Pour Carrefour et Auchan, j'étais persuadé qu'ils avaient leurs propres marques, et Carrefour et Auchan sont une marque de distributeur, tu n'es pas satisfait de l'un, tu vas chez l'autre. Le pays socialiste refuse la concurrence, "contrôle" le marché, ce qui conduit à une hausse des prix en plus d'une hausse des impôts. Les riches deviennent plus pauvres donc produisent moins, donc l'économie va moins bien, les prix augmentent et malgré les hausses d'impôts, les pauvres restent aussi pauvres et les riches deviennent pauvres. C'est très simple comme raisonnement, au plus tu augmentes les impôts, au moins les gens productifs le seront. Et au plus tu baisses les impôts, au plus les gens productifs le seront, donc cela entraîne des richesses à tous les niveaux, permet des innovations, de nouveaux produits, une baisse des prix et une augmentation du pouvoir d'achat de toutes les classes.
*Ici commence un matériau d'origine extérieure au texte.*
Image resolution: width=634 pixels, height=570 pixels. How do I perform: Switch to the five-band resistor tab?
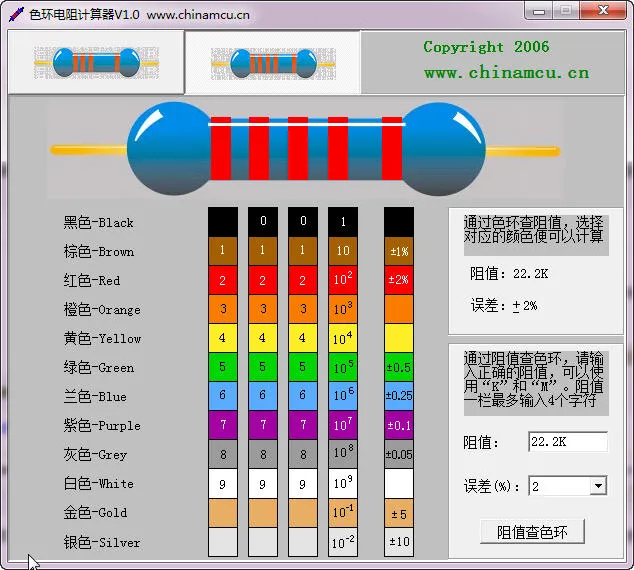(273, 62)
Pour les transports en commun c'est faux ce que tu dis, pour avoir habité à Marseille, il y a des transports en commun en fonction du nombre de personne qui pourraient les prendre. Et les pauvres ne vivent pas dans les campagnes, ou tout du moins pas les pauvres que l'on connait en ville. Les gens des campagnes sont esseulés, c'est vrai, c'est un problème réel, et mettre des bus vides là bas, extrêmement coûteux, payé par les impôts des gens qui travaillent, n'est pas la solution. Ce problème que tu évoques a peut être une solution, mais je ne sais pas laquelle (je ne prétends pas tout savoir).
L'égalité des intellectuels de gauche, oui, je l'affirme comme la liberté. Mais ce sont les intellectuels de la gauche du début XIXe, autrement dit, les libéraux. Les intellectuels de gauche ont inventé l'égalitarisme, cette doctrine qui permet de discriminer pour un désir d'égalité, de voler pour un désir d'égalité. L'égalitarisme, la pensée actuelle de la gauche et celle de l'extrême gauche, mène inexorablement à la médiocratie. L'égalité républicaine est l'égalité devant la loi.
Quand tu revendiques l'égalitarisme (et non l'égalité), il n'y a aucune raison que tu sois appréhender par des CRS, quand tu tentes de l'imposer, oui. Et c'est pourquoi, si j'avais pu, j'aurais envoyé moi même les CRS dans les facs pour expulser les minorités bloquantes allant contre la majorité, ces minorités agissantes, néfastes qui tentent d'imposer leurs lois totalitaires, fascistes. Pour la liberté d'expression, elle existe toujours, mais certains tentent de la museler, et ce n'est pas toujours l'Etat. Mais la liberté d'expression, la liberté de presse est un combat de tous les jours. Les nouveaux médias comme internet en sont la preuve, des journaux comme Marianne qui critique Sarkozy aussi. Alors oui, Dassault et Lagardère mène une grande partie des journaux et des chaînes, mais il y aura toujours des indépendants pour défendre leurs opinions (à savoir que leurs opinions ne sont pas forcément meilleures que celles de Dassault ou de Lagardère), c'est ça la liberté d'expression. La liberté d'expression n'a rien à voir avec la gauche, avec la Pravda ou avec l'actuelle Chine. La liberté d'expression est menacé par le socialisme, pas parce que les socialistes sont méchants, non, mais parce qu'ils veulent tout contrôler, que ce soit la presse ou les personnes (après tout, Mitterand n'a-t-il jamais contrôler les appels téléphoniques des gens?).
Ne me reproche pas de ne pas être noir ou de ne pas avoir un SMIC.
Je te signale tout d'abord que je vis avec moins d'un SMIC par mois, que je paie mon loyer et mes factures dans l'une des villes les plus chères de France. J'ai réussi, sans ma famille, à créer des réseaux de contacts dans les milieux de la politique notamment (des maires, des députés) et que je sais que sans mon nom, je pourrai quand même me hisser socialement.